Und wer ist die vierte Schwester?
Die Idee ist eigentlich sehr gut und spannend, scheitert aber daran, dass alle Figuren seltsam unbeteiligt und losgelöst sind. Die Trainerin will zwar wissen, was los ist, aber so recht glauben mag man ihr das nicht. Sie taumelt mit stets gleichem neutralen Gesichtsausdruck durch die Szenen, selbst als es zu einem kurzem, aber heftigem Schockmoment kommt. Die Schwestern wirken, selbst wenn sie sich aufregen, wie aufgezogen und die Security-Männer wirken wie hohle Hüllen.
Als eine der Schwestern die Trainerin bittet, ihnen zu helfen zu fliehen, erledigt sie alles mit unverändert stoischem Blick. Sämtliche Handlungen – der Schwestern, der Trainerin – bleiben völlig ohne Konsequenzen. Das nimmt dem Film sehr viel Empathiepotenzial und Glaubwürdigkeit.
Sex und Familie
Mother Is a Natural Sinner von Boris Hadžija und Hoda Taheri ist der dritte Kurzfilm des Regie-Paares, und wieder eine – scheinbar – sehr persönliche Geschichte, die drastisch-geradlinig erzählt wird.
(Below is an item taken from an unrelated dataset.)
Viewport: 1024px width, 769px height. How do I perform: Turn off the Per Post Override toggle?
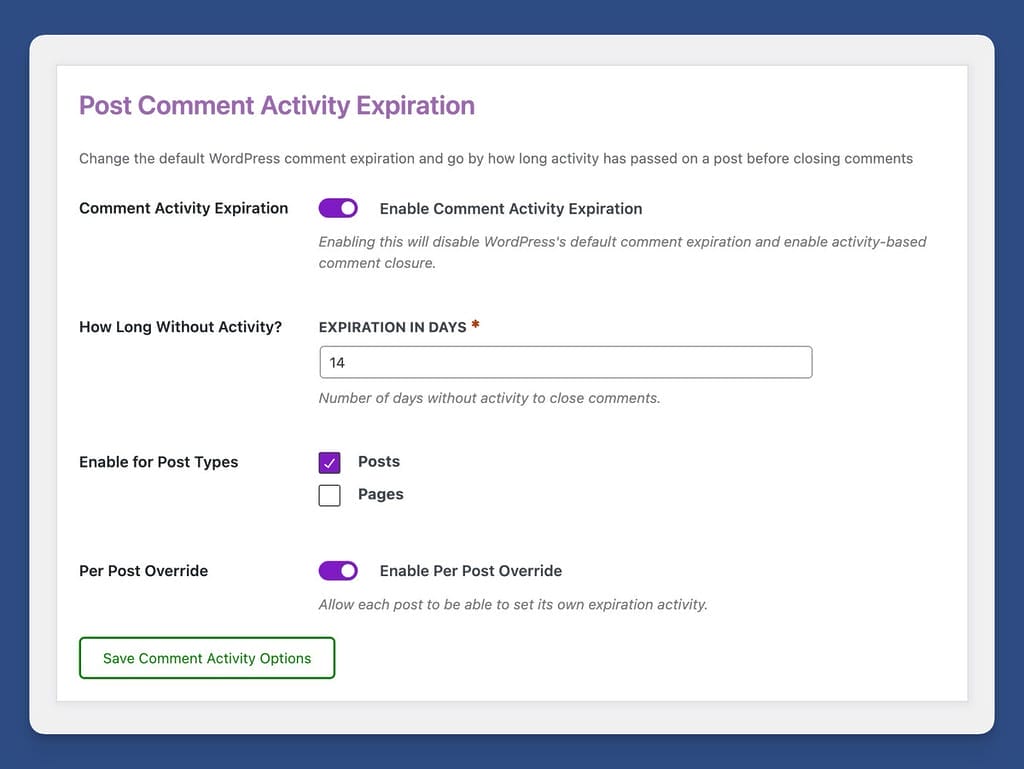pyautogui.click(x=338, y=570)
Der Film fängt mit einer medizinischen Kamerafahrt aus der Scheide heraus an, um dann von der Vulva aussen in die Totale beim Gynäkologen zu fahren. Möglicherweise war das eine der angekündigten „Triggerwarnungen“ für sensible Gemüter. Danach hat das Paar eine ziemlich schräge Unterhaltung über Sex und sexuelle Vorlieben und Praktiken, während sie in aller Ruhe Gemüse putzen und ein Hühnchen zerlegen. Der Kontrast ist tatsächlich ziemlich lustig, mehr allerdings auch nicht.
Maman danse von Mégane Brügger ist inhaltlich härter. Die Erinnerungen von Mutter und Tochter an eine Zeit des Missbrauchs und der Gewalt. Familienphotos, das ehemalige Wohnhaus, Fragen, Antworten, der Versuch, die Erinnerung des Kindes ins Heute der Regisseurin zu bringen. Auch wohl um damit abzuschliessen.
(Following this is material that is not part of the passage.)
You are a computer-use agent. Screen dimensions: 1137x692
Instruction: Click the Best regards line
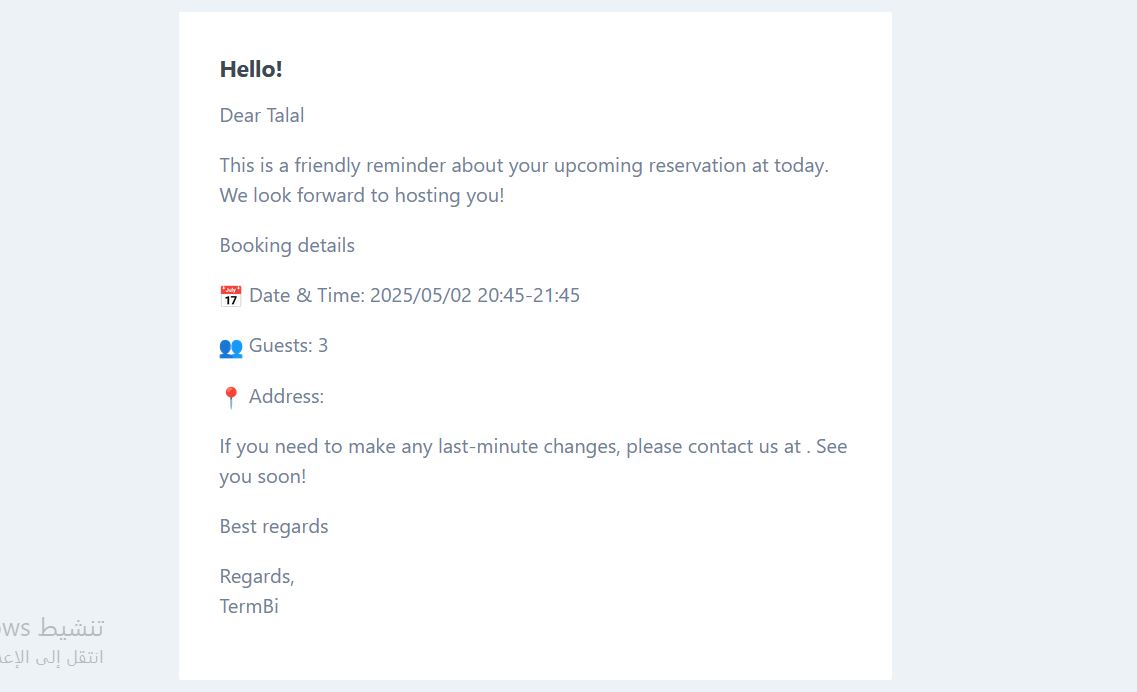[274, 526]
Ein spielsüchtiger Vater und seiner kleiner Sohn sind die Protagonisten in Punter von Jason Adam Maselle. Eine kleine, tragisch-traurige Geschichte von Verrat. Der Junge kauft für den Vater von seinem Ersparten eine Geburtstagstorte, die aber möglichst schnell in den Kühlschrank sollte. Der Vater hat allerdings andere Pläne: nur eine einzige Pferdewette, versprochen. Versprechen gebrochen!
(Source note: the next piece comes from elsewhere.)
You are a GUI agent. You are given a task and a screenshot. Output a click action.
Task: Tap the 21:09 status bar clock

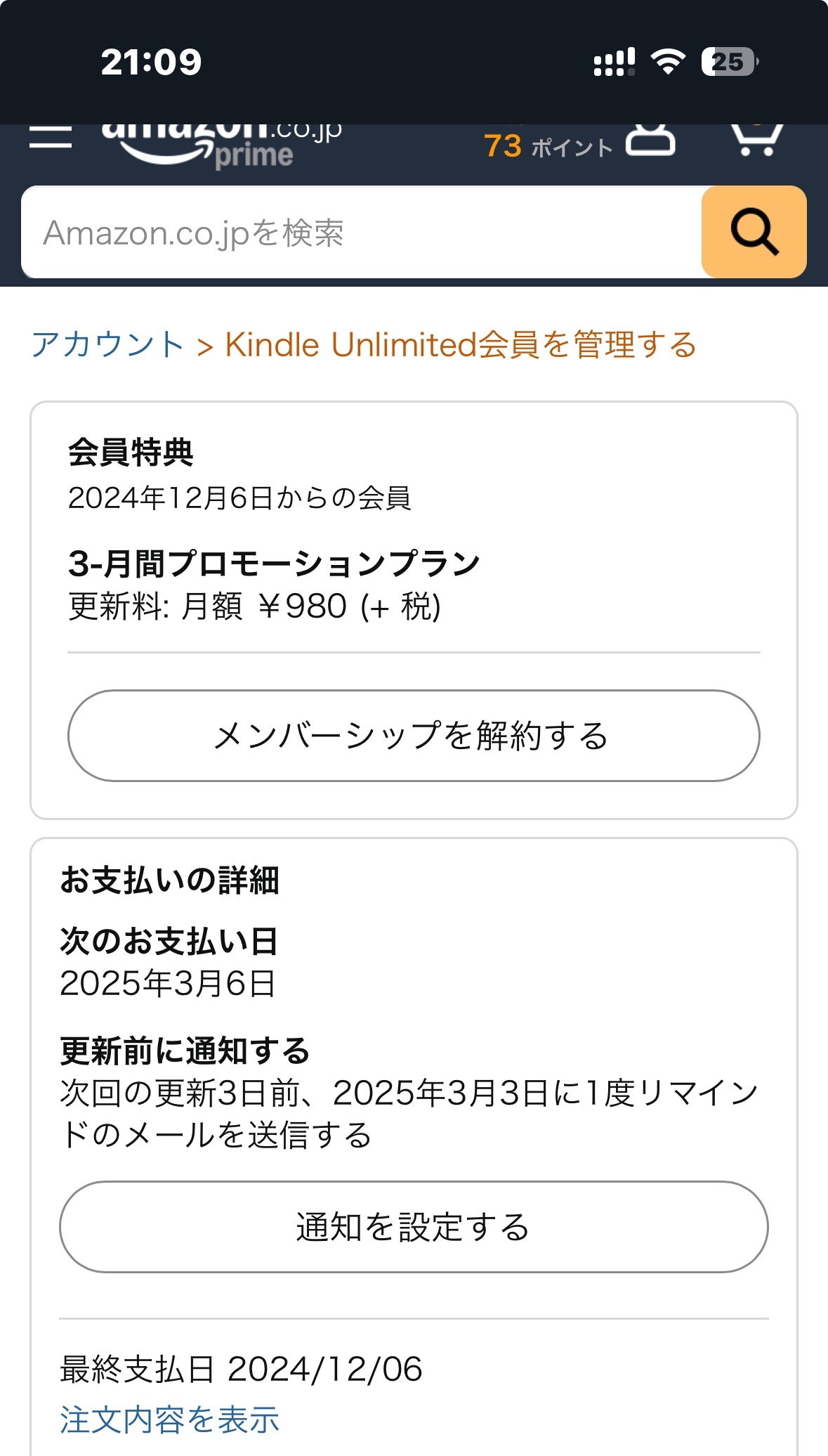point(151,63)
In The Cavalry von Alina Orlov ist eine politische Erinnerung an das Jahr, in dem die israelische Regierung den Zaun zum Westjordanland gebaut hat, Ausgangspunkt für eine experimentelle Auseinandersetzung mit Aspekten der israelischen Politik. Am Beispiel der Kavalerie-Truppe im Verlauf der Jahrzehnte bis heute mischt die Regisseurin reale Bilder mit computermodifizierten Aufnahmen. Sie verfremdet und bringt damit Details einander näher. Nicht uninteressant.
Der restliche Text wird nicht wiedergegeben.